• _Task description_:
Starting with the line containing "Describe the element at coordinates (392, 228)" and going on through the line containing "at that location.", write those listing lines out again, swapping "Describe" for "Identify" and leaving everything else as it is.

• _Supplied entries_:
[Start of section]

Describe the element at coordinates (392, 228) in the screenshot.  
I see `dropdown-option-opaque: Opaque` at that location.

[End of section]
[Start of section]

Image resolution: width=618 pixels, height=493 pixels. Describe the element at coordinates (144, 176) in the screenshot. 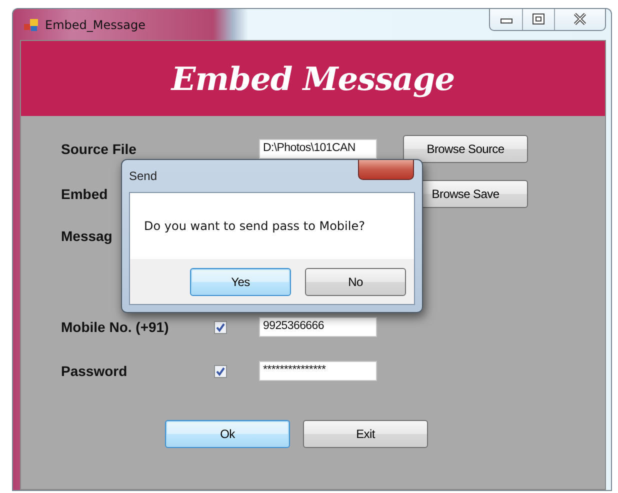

[End of section]
[Start of section]

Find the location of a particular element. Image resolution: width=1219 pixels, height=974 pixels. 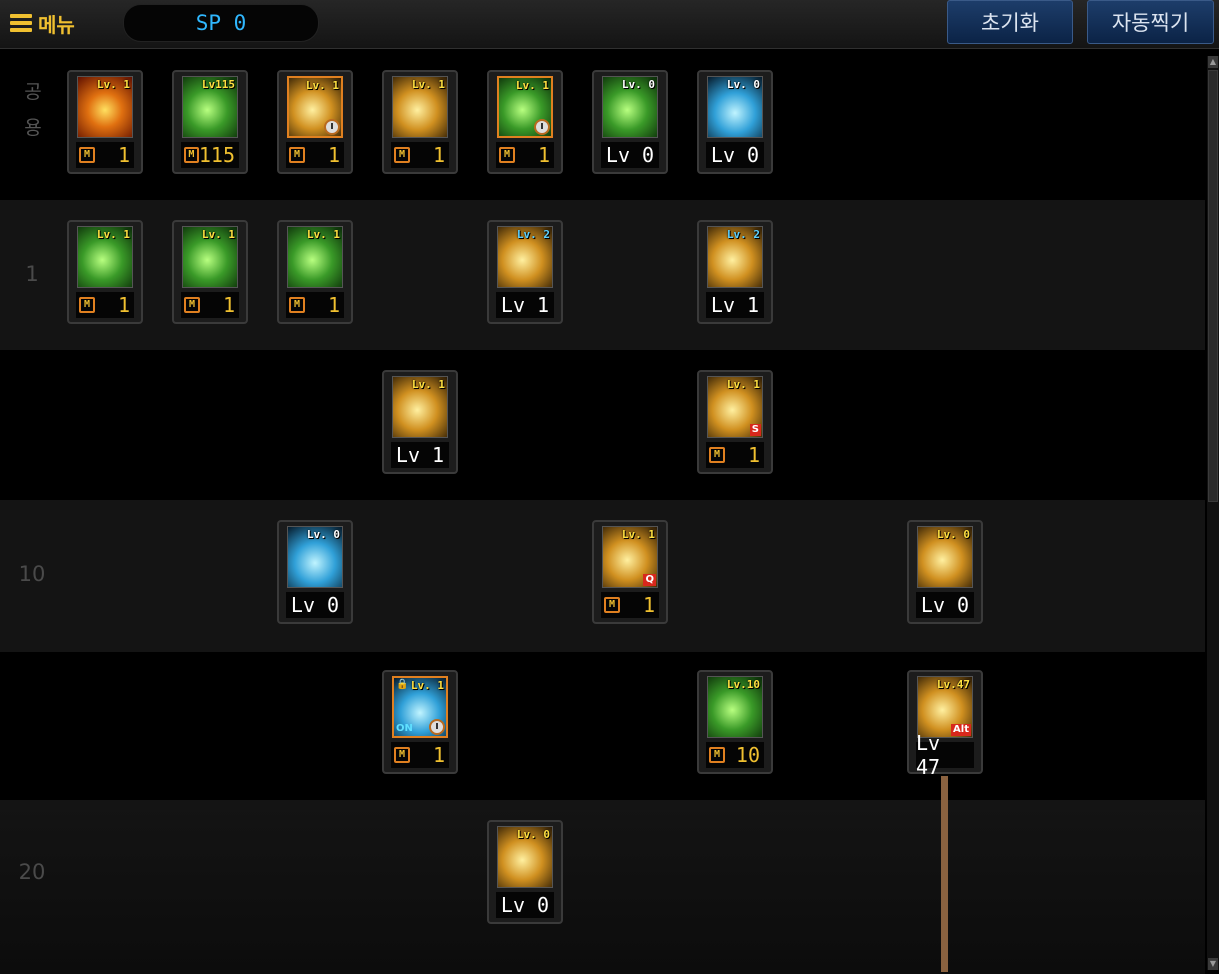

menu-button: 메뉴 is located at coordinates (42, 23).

[End of section]

• _Response for this exercise_:
Identify the element at coordinates (392, 228) in the screenshot.  
I see `dropdown-option-opaque: Opaque` at that location.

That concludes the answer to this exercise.